## Text segment
· · · · · · ·
Therapeutics in Dermatology
A reference textbook in dermatology

  Health professionals


Localised scleroderma (also referred to as morphea), unlike systemic scleroderma, is characterised by induration of the skin (sclerosis), resulting from fibrosis of the dermis and sometimes of the underlying tissues, with no known aetiology. Localised scleroderma is distinguished from systemic scleroderma by lack of sclerodactyly, Raynaud’s disease, microvascular lesions visible on capillaroscopy and lack of internal organ involvement (no gastrointestinal, pulmonary or pulmonary artery involvement) [1].

The incidence of localised scleroderma ranges from 0.4 to 2.7 per 100 000 people and it is more common in white female adults and children. The increase in cutaneous collagen and extracellular matrix components is thought to be caused by an autoimmune process. The process may be initiated by endothelial cell activation resulting in an increase in the expression of endothelial adhesion molecules (VCAM-1, ICAM-1 and E-selectin) and the recruitment of lymphocytes which produce profibrogenic (TGF-β, IL-4 and IL-6) and pro-inflammatory cytokines. TGF-β increases the production of collagen, fibronectin and proteoglycans by myofibroblasts, and decreases the production of proteases (MMP1 and MMP9) responsible for collagen degradation.
· · · · · · ·
## Dataset content
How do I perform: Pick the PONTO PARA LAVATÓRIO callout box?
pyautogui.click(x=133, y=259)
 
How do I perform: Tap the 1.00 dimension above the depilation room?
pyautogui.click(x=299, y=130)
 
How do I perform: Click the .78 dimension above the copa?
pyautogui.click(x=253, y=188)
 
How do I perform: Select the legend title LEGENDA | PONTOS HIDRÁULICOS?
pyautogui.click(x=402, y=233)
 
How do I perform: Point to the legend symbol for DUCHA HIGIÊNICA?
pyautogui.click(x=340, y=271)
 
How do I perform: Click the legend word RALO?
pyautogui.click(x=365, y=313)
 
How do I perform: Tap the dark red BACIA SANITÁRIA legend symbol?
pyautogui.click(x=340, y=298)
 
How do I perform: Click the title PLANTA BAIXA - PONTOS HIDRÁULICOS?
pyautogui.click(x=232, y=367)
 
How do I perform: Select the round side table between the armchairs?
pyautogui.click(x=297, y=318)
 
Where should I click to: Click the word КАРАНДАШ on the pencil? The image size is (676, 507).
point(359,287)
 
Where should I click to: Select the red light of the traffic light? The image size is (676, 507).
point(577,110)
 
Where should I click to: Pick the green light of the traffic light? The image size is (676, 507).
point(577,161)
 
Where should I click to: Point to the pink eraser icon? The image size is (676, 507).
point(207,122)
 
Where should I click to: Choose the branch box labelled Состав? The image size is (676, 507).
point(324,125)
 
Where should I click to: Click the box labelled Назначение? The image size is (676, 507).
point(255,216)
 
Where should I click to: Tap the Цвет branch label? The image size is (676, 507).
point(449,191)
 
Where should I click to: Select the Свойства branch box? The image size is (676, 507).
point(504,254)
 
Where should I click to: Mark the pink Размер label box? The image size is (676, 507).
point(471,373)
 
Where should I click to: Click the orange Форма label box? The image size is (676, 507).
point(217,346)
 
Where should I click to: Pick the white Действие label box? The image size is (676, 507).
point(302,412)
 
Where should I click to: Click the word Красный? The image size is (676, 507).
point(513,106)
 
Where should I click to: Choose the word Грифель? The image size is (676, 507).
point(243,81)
· · · · · · ·
## What needs to be done
Copy everything in the scleroderma text from "Localised scleroderma (also" down to "artery involvement) [1].", word for word.

## Result below
Localised scleroderma (also referred to as morphea), unlike systemic scleroderma, is characterised by induration of the skin (sclerosis), resulting from fibrosis of the dermis and sometimes of the underlying tissues, with no known aetiology. Localised scleroderma is distinguished from systemic scleroderma by lack of sclerodactyly, Raynaud’s disease, microvascular lesions visible on capillaroscopy and lack of internal organ involvement (no gastrointestinal, pulmonary or pulmonary artery involvement) [1].